─── Provided passage

Monday 23 March 2009

Books that changed my life

I can’t say that many books have actually affected me in obvious ways, although everything you read adds to who you are in some way. That’s why it’s slightly worrying I still buy Heat every Tuesday. But these books did.

1. Thank you, school library, for bringing me into contact with Children of the Dust aged 11 and thus initiating decades of nuclear nightmares and waking paranoia. Thanks to this book, which I could never read again but used to sidle up to every so often and peek inside, I had to have the radio or TV on whenever I was alone in the house in case a nuclear war had broken out, I had a fun topic for anxiety dreams for the rest of my life where I was trapped with loved ones in a radiation ravaged front room watching everyone die, and I firmly believed for many years that every plane that went overhead could be the one that was about to unleash its payload of nuclear hell on the UK. Having slightly more understanding of the general political situation of the time may have helped, but then again, it may not have done.

2. The Making of Star Trek. I must have quite liked Star Trek already otherwise why would I have picked up this dog-eared American paperback at a Clacton fete? But the book itself was the catalyst for a growing obsession which give me a lot of fun during my teenage years, until the X-Files came along. The black and white photos also made me believe that William Shatner was fanciable, an idea which persisted strangely against all other evidence.

3. What Mothers Do Especially when it looks like nothing. Thank you so much (this is a real thank you not like my sarky thank you in point 1) to ATypicalEssexGirl for buying me this as it arrived through the post like an angel of light at a time when the “mum instruction books” I had invested in before the birth of my little boy were causing me to weep stormily and feel hopelessly inadequate. This book made me cry in a happier way as I recognised at last that I was the mum the author was talking about, and that I was doing the right thing after all, and the boy wasn’t some kind of freak baby who wasn’t doing what he was supposed to be doing. The NHS should prescribe this book to all new mums as they leave hospital.

2 comments:

colonel_hackney said...

It's interesting that "Children of the Dust" stimulated your fear of nuclear holocaust. I was always aware of it but could not attribute it to a particular event or experience.
My sons - both in their teens - have different fears. Terrorism and particularly it's random nature is a big worry. I had that when growing up but there always seemed to be warnings and I have to say that I regarded a bomb scare at school - we had a couple - as a good way of missing classes.
The big fear though is knife and gun crime. As a parent I worry about it, but I was only beginning to understand that it is a big factor in where they go and how they carry themselves. For example my younger son will not sit at the back of the bus upstairs. This is percieved as an area from which trouble emanates. Illogical I may argue. But it is a real fear.

Hackney Hackette said...

Yeah, if it wasn't COTD no doubt it would have been When the Wind Blows or that scary scary documentary deemed too horrific to show in the 60s but helpfully screened in the 80s instead.
I'm sure the randomness of terrorism must be very scary for your sons. We had bomb scares too, being a school in a garrison town, but like you they never bothered me, and we didn't have the whole suicide bomber thing. 9/11 must have made a big impression on children and young people.

──────
─── Data extracts

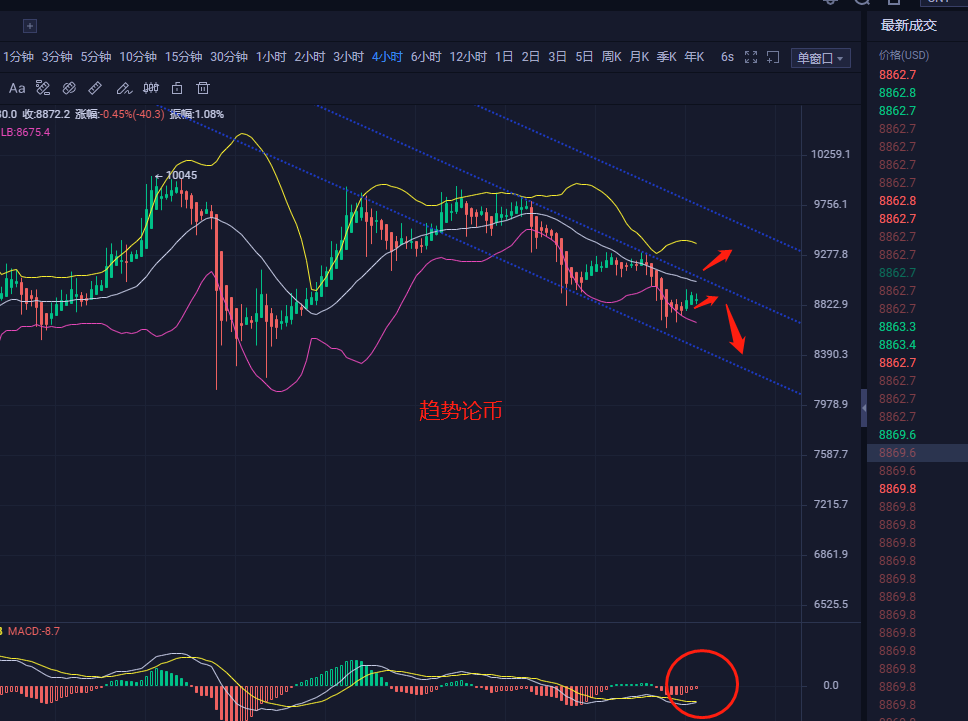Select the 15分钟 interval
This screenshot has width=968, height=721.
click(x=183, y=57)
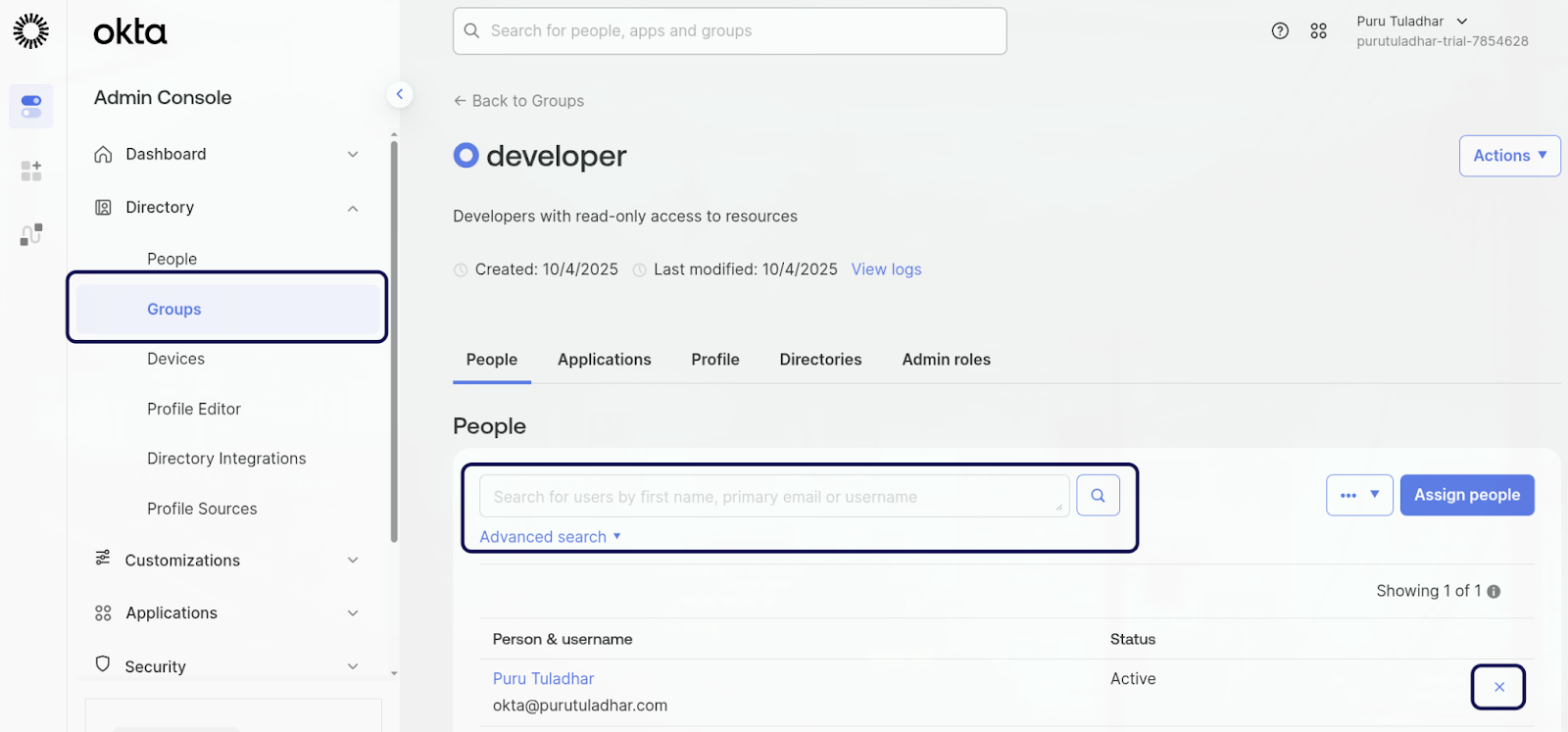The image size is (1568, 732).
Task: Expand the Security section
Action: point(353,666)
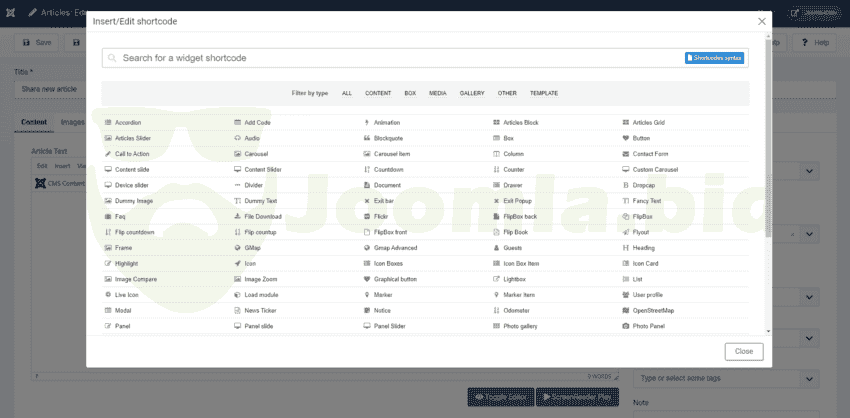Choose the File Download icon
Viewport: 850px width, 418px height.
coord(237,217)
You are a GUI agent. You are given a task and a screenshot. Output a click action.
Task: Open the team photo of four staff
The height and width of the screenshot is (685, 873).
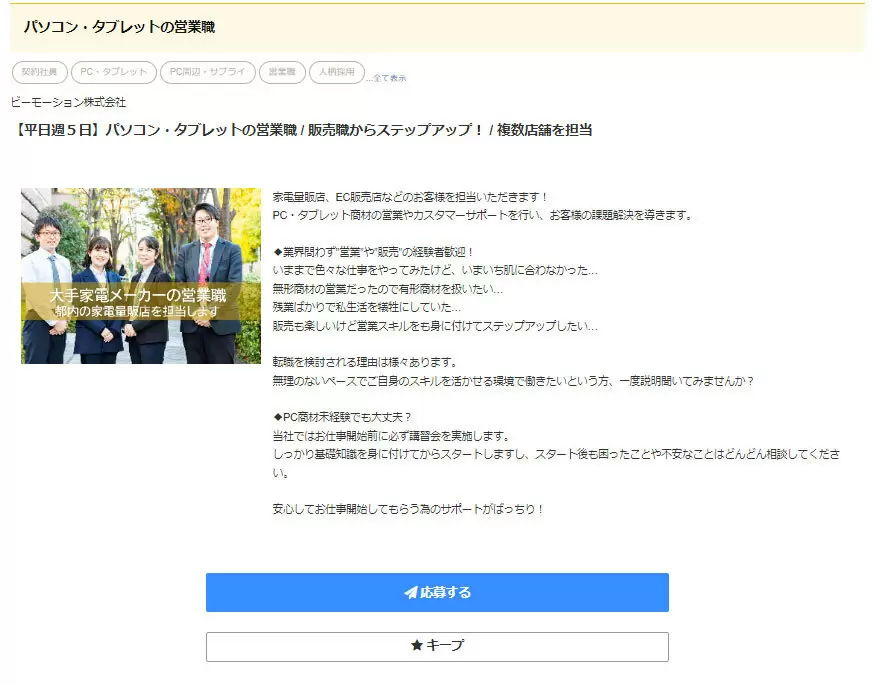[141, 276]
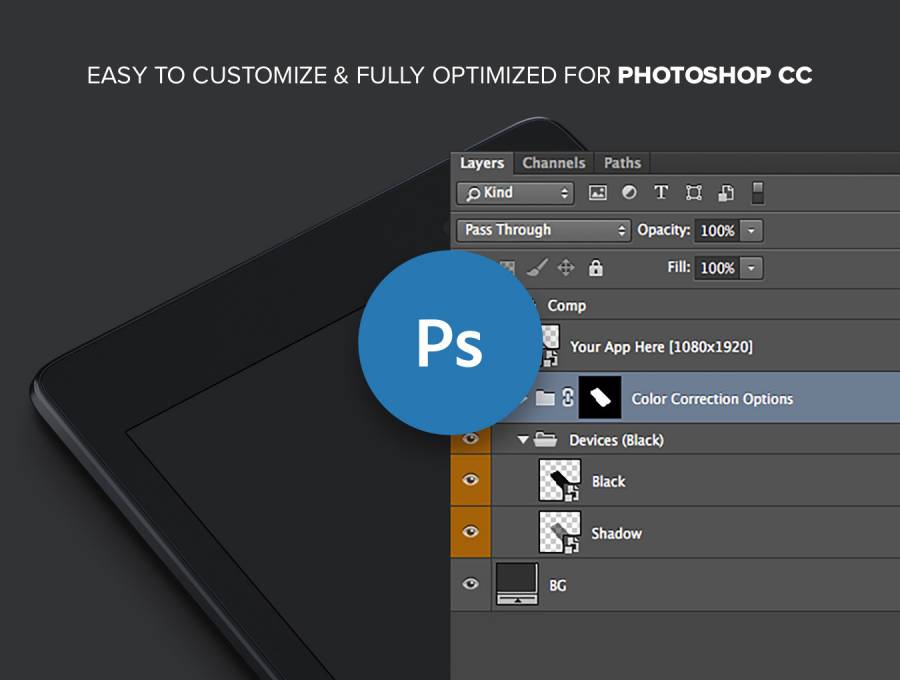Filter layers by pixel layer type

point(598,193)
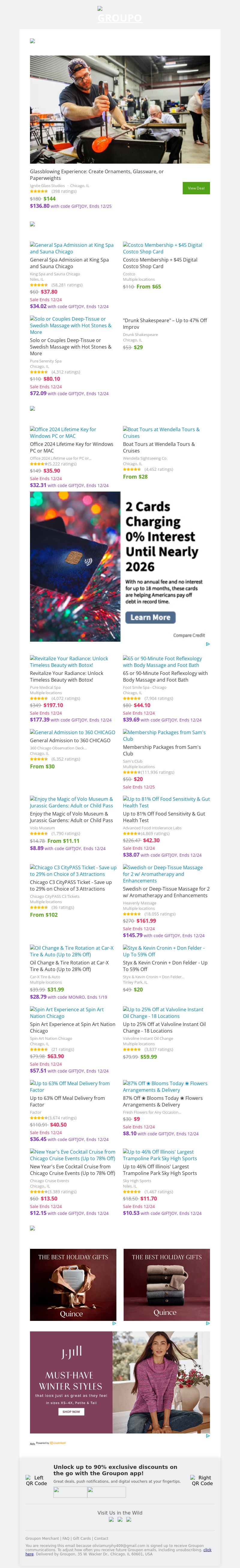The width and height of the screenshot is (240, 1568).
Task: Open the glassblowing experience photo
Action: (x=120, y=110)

──────

*Try it:* Repeat everything in the blog post from "The big fear" down to "Hackney Hackette said...", word for word. The material has no connection to the blog post.

*Exercise response:*
The big fear though is knife and gun crime. As a parent I worry about it, but I was only beginning to understand that it is a big factor in where they go and how they carry themselves. For example my younger son will not sit at the back of the bus upstairs. This is percieved as an area from which trouble emanates. Illogical I may argue. But it is a real fear.

Hackney Hackette said...